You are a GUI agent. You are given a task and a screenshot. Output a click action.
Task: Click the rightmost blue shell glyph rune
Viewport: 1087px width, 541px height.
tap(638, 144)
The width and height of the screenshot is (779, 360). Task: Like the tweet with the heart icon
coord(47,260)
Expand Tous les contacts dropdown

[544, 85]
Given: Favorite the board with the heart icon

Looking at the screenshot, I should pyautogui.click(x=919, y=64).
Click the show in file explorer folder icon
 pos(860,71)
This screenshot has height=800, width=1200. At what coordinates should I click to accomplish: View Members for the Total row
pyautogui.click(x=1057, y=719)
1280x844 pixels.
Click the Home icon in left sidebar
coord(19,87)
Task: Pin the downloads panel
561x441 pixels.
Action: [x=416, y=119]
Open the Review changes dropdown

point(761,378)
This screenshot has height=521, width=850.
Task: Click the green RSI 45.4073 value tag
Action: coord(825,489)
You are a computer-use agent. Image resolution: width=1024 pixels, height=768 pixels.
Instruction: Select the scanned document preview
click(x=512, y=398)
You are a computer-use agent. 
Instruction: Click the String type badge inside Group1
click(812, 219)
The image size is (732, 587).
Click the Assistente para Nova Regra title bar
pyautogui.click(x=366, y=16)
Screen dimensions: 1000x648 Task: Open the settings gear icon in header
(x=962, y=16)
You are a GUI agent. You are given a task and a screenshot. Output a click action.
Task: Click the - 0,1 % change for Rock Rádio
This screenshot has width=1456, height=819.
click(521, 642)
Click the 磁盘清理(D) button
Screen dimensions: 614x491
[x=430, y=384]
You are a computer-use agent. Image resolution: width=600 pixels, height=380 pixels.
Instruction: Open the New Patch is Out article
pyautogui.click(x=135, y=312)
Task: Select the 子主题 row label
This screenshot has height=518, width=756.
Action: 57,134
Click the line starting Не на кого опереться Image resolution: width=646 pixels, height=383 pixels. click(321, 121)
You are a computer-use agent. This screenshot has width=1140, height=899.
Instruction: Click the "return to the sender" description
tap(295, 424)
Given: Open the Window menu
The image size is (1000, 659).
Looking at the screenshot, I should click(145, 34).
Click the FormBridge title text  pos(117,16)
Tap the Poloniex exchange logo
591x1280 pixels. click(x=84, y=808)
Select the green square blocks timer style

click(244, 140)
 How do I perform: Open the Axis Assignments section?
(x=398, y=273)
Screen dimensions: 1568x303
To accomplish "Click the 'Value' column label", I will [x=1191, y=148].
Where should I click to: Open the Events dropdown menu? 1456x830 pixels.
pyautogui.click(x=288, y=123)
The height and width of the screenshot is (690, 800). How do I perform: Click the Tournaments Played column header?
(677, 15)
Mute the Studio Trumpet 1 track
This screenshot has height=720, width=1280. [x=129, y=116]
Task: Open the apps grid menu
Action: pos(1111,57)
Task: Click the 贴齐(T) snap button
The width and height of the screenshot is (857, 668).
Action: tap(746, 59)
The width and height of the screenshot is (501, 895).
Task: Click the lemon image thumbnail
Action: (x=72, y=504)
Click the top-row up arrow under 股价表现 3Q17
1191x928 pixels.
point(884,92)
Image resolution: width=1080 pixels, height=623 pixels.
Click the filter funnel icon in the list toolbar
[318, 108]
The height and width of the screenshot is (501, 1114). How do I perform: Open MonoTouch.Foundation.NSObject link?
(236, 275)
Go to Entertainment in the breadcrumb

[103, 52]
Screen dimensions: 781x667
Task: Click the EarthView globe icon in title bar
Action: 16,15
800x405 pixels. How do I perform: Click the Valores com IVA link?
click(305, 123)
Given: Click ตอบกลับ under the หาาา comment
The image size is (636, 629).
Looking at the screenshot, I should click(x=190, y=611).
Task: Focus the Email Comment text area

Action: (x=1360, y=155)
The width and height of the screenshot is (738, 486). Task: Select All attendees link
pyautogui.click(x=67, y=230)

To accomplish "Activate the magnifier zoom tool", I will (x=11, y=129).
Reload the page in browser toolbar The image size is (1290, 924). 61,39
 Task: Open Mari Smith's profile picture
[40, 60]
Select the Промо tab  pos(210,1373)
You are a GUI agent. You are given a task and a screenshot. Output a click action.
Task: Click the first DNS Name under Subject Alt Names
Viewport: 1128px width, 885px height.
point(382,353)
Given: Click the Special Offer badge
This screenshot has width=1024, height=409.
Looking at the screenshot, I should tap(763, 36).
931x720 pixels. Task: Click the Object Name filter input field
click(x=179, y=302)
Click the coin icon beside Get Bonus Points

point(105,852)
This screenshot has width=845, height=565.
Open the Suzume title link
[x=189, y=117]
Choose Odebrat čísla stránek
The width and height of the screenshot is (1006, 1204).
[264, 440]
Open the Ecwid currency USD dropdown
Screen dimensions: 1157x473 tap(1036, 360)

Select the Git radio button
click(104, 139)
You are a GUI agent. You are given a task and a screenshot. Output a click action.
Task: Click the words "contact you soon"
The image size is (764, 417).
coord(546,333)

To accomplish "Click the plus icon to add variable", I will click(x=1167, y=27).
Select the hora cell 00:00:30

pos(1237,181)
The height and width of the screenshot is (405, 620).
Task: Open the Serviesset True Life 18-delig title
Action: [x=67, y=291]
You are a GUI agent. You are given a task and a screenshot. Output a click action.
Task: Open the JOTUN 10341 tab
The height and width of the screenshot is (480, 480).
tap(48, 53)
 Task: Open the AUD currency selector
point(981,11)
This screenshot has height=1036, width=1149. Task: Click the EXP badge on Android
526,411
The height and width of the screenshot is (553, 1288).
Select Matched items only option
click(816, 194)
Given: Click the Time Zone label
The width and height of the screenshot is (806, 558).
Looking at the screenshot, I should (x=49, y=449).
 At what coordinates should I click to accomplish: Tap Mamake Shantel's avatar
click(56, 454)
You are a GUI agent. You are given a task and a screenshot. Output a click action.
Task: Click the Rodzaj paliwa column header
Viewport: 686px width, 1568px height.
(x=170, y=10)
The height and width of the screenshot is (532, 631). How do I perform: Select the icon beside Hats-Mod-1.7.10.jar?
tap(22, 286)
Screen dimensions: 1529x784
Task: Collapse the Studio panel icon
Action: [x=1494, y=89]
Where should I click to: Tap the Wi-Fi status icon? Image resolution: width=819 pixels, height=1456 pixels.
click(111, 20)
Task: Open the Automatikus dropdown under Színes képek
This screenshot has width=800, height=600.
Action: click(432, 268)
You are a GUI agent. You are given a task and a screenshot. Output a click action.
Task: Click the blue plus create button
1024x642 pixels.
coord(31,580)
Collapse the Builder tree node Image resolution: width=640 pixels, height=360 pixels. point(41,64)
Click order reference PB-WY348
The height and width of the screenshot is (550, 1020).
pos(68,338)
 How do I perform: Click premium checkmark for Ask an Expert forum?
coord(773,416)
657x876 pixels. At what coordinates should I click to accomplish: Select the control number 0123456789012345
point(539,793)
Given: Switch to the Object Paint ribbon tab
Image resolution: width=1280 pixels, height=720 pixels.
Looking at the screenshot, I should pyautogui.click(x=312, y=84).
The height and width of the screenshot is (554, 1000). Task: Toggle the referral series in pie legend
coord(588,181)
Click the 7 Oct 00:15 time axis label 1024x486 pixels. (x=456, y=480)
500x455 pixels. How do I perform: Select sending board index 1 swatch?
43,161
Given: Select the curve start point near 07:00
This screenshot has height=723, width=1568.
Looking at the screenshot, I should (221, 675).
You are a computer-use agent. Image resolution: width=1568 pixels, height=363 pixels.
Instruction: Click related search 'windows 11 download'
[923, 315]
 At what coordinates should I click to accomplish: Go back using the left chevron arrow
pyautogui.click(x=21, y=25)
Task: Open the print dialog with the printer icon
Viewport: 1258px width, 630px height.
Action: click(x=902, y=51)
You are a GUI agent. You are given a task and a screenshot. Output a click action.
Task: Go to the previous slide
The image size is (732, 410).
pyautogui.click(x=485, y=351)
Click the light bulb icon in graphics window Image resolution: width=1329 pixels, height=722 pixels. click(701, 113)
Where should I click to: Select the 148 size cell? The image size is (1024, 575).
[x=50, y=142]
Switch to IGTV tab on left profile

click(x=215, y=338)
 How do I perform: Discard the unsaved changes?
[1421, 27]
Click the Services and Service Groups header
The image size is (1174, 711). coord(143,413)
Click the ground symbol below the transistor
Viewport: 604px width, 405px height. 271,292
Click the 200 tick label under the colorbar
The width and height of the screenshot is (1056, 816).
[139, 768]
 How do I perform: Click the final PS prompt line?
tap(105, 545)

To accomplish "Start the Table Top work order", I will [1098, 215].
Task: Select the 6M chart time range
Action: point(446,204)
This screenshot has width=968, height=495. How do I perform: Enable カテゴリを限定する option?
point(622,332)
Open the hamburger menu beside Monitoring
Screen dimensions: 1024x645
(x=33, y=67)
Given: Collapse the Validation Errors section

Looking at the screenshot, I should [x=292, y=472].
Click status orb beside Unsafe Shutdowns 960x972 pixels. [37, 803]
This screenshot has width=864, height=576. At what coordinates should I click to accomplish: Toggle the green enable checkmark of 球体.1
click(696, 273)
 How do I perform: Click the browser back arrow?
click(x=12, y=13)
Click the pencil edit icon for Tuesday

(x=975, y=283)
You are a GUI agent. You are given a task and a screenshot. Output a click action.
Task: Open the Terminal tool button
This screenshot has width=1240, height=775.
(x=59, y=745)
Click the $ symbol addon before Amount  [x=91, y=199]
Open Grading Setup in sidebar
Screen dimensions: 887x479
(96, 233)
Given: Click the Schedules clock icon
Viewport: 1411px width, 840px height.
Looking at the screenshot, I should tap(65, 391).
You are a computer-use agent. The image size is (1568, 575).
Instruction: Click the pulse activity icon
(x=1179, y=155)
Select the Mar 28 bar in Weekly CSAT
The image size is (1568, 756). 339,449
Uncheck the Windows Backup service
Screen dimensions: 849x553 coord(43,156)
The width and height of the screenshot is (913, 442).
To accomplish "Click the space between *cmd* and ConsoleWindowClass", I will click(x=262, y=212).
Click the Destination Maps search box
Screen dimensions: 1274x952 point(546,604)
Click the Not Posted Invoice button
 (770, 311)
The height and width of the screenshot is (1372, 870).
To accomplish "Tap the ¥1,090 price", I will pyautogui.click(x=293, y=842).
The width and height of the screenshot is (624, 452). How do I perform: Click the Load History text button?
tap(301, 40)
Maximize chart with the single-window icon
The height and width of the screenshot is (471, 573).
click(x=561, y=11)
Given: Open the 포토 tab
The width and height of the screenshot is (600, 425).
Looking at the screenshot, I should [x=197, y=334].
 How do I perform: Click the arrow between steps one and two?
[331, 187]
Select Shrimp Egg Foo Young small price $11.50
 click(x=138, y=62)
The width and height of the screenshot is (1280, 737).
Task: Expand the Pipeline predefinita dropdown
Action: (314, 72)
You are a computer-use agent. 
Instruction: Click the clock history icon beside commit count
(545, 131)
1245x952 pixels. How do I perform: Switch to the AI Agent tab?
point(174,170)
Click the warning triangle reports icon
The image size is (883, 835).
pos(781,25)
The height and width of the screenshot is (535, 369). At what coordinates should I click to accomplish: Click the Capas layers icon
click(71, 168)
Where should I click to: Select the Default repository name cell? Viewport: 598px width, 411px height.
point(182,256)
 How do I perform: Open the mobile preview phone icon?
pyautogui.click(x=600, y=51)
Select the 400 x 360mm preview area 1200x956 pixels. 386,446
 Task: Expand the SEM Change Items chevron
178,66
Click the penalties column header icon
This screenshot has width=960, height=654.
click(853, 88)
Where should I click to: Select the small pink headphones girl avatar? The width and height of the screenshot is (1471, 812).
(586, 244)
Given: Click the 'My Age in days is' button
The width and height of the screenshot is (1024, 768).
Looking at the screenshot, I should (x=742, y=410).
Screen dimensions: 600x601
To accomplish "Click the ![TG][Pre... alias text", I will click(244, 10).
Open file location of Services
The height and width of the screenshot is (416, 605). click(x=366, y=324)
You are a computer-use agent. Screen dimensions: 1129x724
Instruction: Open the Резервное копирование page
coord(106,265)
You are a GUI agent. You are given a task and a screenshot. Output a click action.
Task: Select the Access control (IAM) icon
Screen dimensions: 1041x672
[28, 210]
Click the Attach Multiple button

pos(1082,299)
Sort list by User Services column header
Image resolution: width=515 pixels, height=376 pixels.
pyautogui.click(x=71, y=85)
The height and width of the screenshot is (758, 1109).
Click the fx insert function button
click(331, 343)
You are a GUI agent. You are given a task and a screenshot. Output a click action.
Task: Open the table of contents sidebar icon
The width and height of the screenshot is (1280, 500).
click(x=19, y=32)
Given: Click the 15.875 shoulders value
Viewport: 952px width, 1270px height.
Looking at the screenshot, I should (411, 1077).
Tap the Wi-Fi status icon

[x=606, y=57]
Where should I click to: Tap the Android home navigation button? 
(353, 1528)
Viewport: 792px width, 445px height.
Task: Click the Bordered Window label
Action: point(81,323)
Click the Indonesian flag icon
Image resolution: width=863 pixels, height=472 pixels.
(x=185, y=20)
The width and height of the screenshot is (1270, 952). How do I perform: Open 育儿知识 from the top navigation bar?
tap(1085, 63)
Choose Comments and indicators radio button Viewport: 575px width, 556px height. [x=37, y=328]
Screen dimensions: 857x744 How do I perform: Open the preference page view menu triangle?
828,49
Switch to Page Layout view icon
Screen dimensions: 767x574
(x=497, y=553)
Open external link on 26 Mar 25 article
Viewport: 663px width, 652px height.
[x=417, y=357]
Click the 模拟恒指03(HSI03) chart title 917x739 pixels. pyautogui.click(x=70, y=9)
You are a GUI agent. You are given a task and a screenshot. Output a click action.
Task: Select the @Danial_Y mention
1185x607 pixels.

============

[Exercise details] Which lines above include the string "blue"? Show them.

[Solution for this problem]
Task: Click the rightmost blue shell glyph rune
Task: Click the blue plus create button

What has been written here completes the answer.